There is something fishy going on in the way the US is talking about civilian plane crashes that are in some way linked, or said to be linked to Russia.
In the case of the latest tragic mid-air break-up of Russian Metrojet Flight 9268, which killed all 224 people aboard on a flight from Egypt back to Russia a few days ago, CNN is reporting US that intelligence sources say US spy satellite showed a “heat signature” that could indicate an explosion aboard the plane.
Here’s the CNN report:
A U.S. military satellite detected a midair heat flash from the Russian airliner before the plane crashed Saturday, a U.S. official told CNN.
Intelligence analysis has ruled out that the Russian commercial airplane was struck by a missile, but the new information suggests that there was a catastrophic in-flight event — including possibly a bomb, though experts are considering other explanations, according to U.S. officials.
Analysts say heat flashes could be tied to a range of possibilities, including a bomb blast, a malfunctioning engine exploding or a structural problem causing a fire on the plane.
Now note that this information about a spy satellite image comes just days after the crash.
Meanwhile, it’s been over a year and a half since the 2014 crash of Malaysian Airlines Flight 17 over Ukraine — an incident that also saw a civilian airliner destroyed in midair. In this case, the US insists the crash was caused by a Russian-built BUK anti-aircraft missile provided to, and launched by pro-Russian separatist forces in Eastern Ukraine.
The US has made this claim ad nauseum, but has never provided a shred of evidence to support its charge. Meanwhile, as a number of critics have pointed out, with Ukraine in a hot civil war in which one side — the post-coup Ukrainian government forces — were getting NATO backing, and the other, the two breakaway regions of Donetsk and Lugansk, were receiving Russian backing, it is a certainty that the US had moved not one but multiple spy satellites into position to monitor the region around the clock by the time of the Flight 17 shoot-down.
So where are the satellite images to support a claim that a BUK missile fired from rebel-held territory and by rebel forces downed that plane, killing all 298 people aboard?
As critics like award-winning journalist Robert Parry and retired CIA analyst Ray McGovern have pointed out, if the US had satellite imagery showing a BUK missile contrail — and this large, fast-moving rocket leaves a dramatic contrail all the way from its launch site to its high-altitude target (see below), making assessing of blame quite easy — it would long since have been released or leaked to a US corporate media that have been quick to rub with anti-Russian assertions and propaganda put out by the US government.
This leaves us with two possibilities to ponder:
Either there simply are no satellite photos showing a BUK launched by ethnic Russian rebels in Eastern Ukraine at Flight 17, or those photos that exist show something quite different, like a BUK being launched by Ukrainian government forces, or else, perhaps the current claim that satellite images show a heat signature around the Russian plane in Egypt are false (no image has been provided to back up the assertion of a heat signature).

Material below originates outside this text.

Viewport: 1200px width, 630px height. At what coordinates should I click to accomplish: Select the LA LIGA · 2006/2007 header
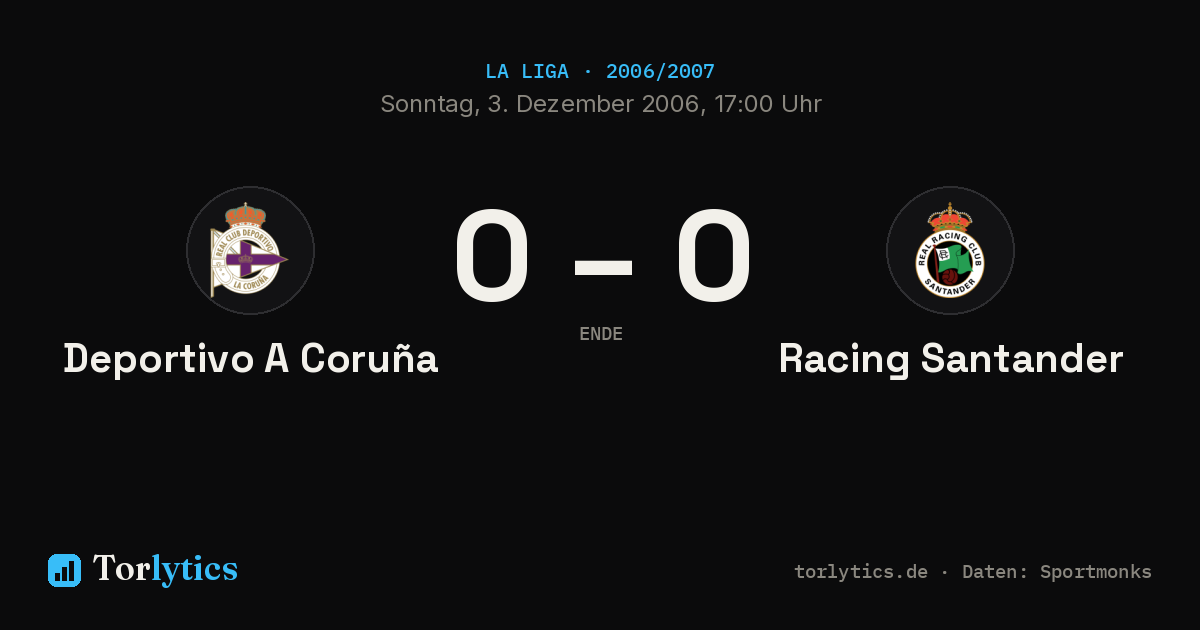tap(600, 72)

Of course, there may eventually be evidence pointing to a bomb – the Russians are now looking for signs of explosive residue on the wreckage. But until such evidence is found, why, one might ask, would the US jump to make a false claim of a bomb being responsible for the Russian plane crash over the Sinai Desert, when it could as easily have been a fuel tank or engine explosion that wrecked the plane?
Well, consider that at the moment, Russian president Vladimir Putin has been trumping the US in a number of conflict regions, stymying US plans to bring Ukraine into NATO, blocking a US plan to establish a no-fly zone over Syria by openly sending fighter-bombers and cruise-missile-equipped ships to Syria to attack President Bashar al-Assad’s Islamic State and Al Nusra enemies at Assad’s invitation, and backing Iran in its support of both Assad and the embattled Iraqi government. All the while, Putin’s popularity at home has been soaring into the high 80-90percent range according to polls.
Perhaps the thinking at the White House is that by suggesting it was a bomb, and not a structural defect that brought down a Russian civilian aircraft, killing hundreds of Russian citizens, the Russian people might logically link that purported bombing to Putin’s actions in Syria and his antagonism of IS and Al Nusra, and might then turn against him.
On one NPR program last week, the reporter was fishing for exactly that idea in an interview with a Washington analyst, saying, “Isn’t it likely that if it turns out to have been a bomb by ISIS that took down the plane Russians would get upset about Putin’s backing of Assad in Syria?” A listener couldn’t miss the unseemly enthusiasm the interviewer had for this gruesome notion.
Whatever the investigation of Flight 9268’s flight recorders and wreckage concludes, one thing is clear: If the US has satellites monitoring the Sinai, where there is no war going on, it most certainly had satellites monitoring Ukraine at the time of the downing of Flight 17, and if it’s willing to announce that its satellite caught the moment of the explosion of Flight 9268 and is willing to talk about that, it should also be willing to show what its satellites saw when Flight 17 was downed.
The American people, and the people of the world, should demand this of the US government.